Has anyone used tung oil on pens to pop the grain and finish with CA? I'm wondering if oil will affect the CA finish sticking to on...

Got wood? Turn it.....


----------



## Chrome (Oct 21, 2011)

I have used BLO under CA and it's fine. In fact it's a recognized method for pen finishing. I'd give it a go on a piece of scrap perhaps and see how it goes. :thumbsup:

Cheers, Chrome


----------



## BassBlaster (Nov 21, 2010)

Many people use BLO under CA. Some even use a coat of BLO then CA then BLO then CA and so on.

I just use CA. I use thin for the first two coats. Aply the first coat and give it a minute to soak in and the same for the second coat. Then switch to medium for building up the finish with a shot of accelerator between coats. Then polish!! The end result is a finish like this...










As you can see, it is possible to "pop" the grain using only CA. I'm not sure how adding an oil product prior to finishing would have added to this pen.
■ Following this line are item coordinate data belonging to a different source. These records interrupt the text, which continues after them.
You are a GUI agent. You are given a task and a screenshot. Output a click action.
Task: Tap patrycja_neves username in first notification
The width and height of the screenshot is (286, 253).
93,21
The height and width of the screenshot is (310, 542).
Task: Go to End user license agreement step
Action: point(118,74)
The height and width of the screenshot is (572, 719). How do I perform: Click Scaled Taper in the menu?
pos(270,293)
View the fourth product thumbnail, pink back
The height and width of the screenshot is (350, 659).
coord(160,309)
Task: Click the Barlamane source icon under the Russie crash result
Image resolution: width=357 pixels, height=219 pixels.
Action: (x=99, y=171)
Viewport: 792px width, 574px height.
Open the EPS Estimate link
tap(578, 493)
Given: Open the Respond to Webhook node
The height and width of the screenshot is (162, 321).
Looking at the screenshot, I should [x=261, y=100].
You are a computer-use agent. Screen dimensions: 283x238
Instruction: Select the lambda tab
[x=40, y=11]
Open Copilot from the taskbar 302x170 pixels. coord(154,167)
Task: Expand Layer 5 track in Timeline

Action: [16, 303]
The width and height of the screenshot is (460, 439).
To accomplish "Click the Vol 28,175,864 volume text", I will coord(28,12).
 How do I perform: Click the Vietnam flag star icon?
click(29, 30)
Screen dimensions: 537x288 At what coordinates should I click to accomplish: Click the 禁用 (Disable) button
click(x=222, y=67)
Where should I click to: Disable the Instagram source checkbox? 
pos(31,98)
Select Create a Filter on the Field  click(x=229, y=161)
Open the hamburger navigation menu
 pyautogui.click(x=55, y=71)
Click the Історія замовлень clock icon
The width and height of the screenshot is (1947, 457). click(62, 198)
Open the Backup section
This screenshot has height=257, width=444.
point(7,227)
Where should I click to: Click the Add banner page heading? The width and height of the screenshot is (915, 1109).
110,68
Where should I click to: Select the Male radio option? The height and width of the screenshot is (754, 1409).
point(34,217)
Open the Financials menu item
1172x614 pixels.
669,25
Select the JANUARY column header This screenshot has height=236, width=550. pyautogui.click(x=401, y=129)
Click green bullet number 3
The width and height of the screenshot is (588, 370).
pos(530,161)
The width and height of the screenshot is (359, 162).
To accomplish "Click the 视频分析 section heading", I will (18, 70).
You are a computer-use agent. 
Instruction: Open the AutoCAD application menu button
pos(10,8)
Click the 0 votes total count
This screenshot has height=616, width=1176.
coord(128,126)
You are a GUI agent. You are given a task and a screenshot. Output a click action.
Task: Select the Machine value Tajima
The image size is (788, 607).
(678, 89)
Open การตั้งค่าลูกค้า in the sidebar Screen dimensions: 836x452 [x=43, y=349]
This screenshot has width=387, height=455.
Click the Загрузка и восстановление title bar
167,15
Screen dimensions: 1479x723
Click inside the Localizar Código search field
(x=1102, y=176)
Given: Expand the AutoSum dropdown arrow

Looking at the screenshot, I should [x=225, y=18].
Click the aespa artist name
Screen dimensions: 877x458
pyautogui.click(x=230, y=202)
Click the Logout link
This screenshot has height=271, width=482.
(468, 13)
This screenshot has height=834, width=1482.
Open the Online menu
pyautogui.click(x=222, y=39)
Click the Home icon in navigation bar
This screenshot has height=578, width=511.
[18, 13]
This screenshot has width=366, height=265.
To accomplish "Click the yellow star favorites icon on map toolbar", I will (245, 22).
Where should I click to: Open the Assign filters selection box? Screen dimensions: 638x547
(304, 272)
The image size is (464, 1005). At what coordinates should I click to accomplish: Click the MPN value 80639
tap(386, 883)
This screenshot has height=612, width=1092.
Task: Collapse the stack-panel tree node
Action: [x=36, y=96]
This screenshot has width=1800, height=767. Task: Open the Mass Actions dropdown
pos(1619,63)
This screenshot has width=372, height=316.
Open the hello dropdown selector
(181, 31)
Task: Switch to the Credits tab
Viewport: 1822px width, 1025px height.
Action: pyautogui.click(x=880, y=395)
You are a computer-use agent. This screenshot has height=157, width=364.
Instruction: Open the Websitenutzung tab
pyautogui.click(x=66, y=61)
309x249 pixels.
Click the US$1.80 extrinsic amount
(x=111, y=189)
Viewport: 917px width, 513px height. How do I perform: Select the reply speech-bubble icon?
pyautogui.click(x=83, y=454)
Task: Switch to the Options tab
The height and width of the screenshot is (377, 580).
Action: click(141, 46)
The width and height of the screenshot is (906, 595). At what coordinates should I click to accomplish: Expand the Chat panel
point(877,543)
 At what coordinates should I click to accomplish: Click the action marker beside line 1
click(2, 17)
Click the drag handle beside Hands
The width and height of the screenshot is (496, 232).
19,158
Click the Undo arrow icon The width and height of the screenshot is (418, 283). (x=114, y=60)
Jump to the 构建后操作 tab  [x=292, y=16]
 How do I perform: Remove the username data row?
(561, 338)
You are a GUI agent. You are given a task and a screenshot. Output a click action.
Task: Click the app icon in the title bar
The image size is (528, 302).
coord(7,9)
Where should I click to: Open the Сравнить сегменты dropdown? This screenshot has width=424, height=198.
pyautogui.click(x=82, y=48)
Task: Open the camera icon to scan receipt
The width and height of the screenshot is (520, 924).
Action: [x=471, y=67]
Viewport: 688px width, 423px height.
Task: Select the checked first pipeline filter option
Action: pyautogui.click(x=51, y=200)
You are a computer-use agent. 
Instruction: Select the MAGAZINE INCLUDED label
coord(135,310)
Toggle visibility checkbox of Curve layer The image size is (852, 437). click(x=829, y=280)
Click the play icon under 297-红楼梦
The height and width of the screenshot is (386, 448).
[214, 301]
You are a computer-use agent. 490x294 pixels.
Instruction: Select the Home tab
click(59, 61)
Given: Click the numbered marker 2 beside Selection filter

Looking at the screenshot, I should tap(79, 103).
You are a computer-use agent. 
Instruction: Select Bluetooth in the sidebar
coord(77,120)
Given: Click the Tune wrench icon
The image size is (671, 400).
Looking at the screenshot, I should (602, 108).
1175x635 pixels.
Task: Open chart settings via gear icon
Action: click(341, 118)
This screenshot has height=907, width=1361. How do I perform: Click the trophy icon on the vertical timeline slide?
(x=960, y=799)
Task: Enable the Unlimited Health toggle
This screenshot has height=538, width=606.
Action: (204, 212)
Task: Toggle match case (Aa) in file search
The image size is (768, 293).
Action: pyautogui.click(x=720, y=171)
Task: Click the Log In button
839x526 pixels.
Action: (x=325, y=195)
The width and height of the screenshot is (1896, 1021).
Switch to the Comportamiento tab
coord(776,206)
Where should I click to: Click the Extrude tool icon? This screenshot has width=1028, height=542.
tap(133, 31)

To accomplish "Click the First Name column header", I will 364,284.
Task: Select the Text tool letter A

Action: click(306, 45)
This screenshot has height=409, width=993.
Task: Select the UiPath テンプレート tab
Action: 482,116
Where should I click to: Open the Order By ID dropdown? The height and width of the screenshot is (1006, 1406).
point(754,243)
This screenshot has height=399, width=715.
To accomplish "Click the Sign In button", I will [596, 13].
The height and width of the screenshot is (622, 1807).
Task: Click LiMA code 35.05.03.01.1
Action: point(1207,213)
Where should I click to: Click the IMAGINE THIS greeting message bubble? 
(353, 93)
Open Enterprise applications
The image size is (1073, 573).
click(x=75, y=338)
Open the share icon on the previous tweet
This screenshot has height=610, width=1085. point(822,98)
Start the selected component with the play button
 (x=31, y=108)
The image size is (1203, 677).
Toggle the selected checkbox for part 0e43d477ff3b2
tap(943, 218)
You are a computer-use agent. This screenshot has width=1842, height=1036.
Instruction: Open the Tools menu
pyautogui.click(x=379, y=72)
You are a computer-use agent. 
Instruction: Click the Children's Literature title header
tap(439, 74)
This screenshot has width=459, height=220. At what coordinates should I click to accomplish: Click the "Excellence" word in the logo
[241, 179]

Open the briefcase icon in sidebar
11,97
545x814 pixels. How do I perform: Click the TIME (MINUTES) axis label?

Somewhere on this site is an article from a member who is a scientific guru about why you shoud NOT use an oil product such as BLO with your CA finish. If I remember correctly, it affects the adhesion of the CA which makes complete since.


----------



## RusDemka (Jun 9, 2012)

BassBlaster said:


> Many people use BLO under CA. Some even use a coat of BLO then CA then BLO then CA and so on.
> 
> I just use CA. I use thin for the first two coats. Aply the first coat and give it a minute to soak in and the same for the second coat. Then switch to medium for building up the finish with a shot of accelerator between coats. Then polish!! The end result is a finish like this...
> 
> ...


I guess being a.new turner u just need to try different things untill I find a method I like, I did read an article on the CA adhering to oil products, just wanted to see what people are already doing.. great looking pen by the way, I realy like dark colored grain patterns

Got wood? Turn it.....


----------



## BassBlaster (Nov 21, 2010)

RusDemka said:


> I guess being a.new turner u just need to try different things untill I find a method I like, I did read an article on the CA adhering to oil products, just wanted to see what people are already doing.. great looking pen by the way, I realy like dark colored grain patterns
> 
> Got wood? Turn it.....


 Yup, I'm a new turner as well. Watching lots of videos and then trying things to see what works is how I learn.

The wood is honduras rosewood. Its quickly becoming one of my favorites. It has beautiful grain patterns that look like feathers when turned.


----------